That’s Not Light You See
It’s Wednesday, I know, a ridiculous day for such thoughts, but out on the morning jog I couldn’t stop thinking about Kant. I tried the weather (it’s hot, again) and the news, but nothing stuck. (Tell me: is it absurd to admire Glenn Greenwald even more because his boyfriend is cute?) So: Kant, the categorical imperative, Wednesday morning, hot again, how fucked it is that the ethical should be grounded in something so arrogant and yes, imperialist, as the universalization of the petty, stunted self, how narrow and how closed a system. Isn’t the whole point not to smother everything with the awful, cloying sameness of self, to blast the whole thing open? The self, I mean, and Wednesday too. I don’t know how yet, but I’m trying.
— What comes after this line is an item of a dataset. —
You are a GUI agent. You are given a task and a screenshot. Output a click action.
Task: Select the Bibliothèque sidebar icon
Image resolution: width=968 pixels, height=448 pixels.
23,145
I took this photo two days ago while driving through a tunnel, the longest in the West Bank. A kilometer and a half of concrete, really quite an achievement. The tunnel separates (or, for the optimists out there, connects) the villages of Bidu and al Jeeb, just southwest of Ramallah and north of Jerusalem. Once, you could walk to Jerusalem from here. There’s a wall now, or really several walls. The tunnel is now the sole entrance to Bidu and hence to the seven villages beyond it which have been collectively fenced off, not only from Jerusalem, but from the rest of the West Bank. Which means a single military jeep can, and sometimes does, shut off those villages entirely, locking them down. A prison by another name. How bright the sun is! The tunnel passes under what were once Palestinian agricultural lands, confiscated in the 1980s by surrounding Israeli settlements, and under Highway 443, which connects Jerusalem and Tel Aviv and extends into the settlement corridor of the central West Bank. From 2002 to until 2010, Israel prohibited Palestinian cars from traveling on 443. Theoretically, a Supreme Court decision that year opened the road to all, but, because there are so few access points open to Palestinians (residents of Bidu would have to climb, or tunnel upwards), the road remains largely segregated, a sort of horizontal, asphalt settlement. I haven’t mentioned, have I, the house I visited in Beit Ijza, one village over, that has been completely fenced off from its neighbors, that has its own wall, its own gate, a single-family prison? There is a world, I guarantee you, in which this sort of thing makes sense, is rational, moral, right. It’s right out there, on the other side of the wall.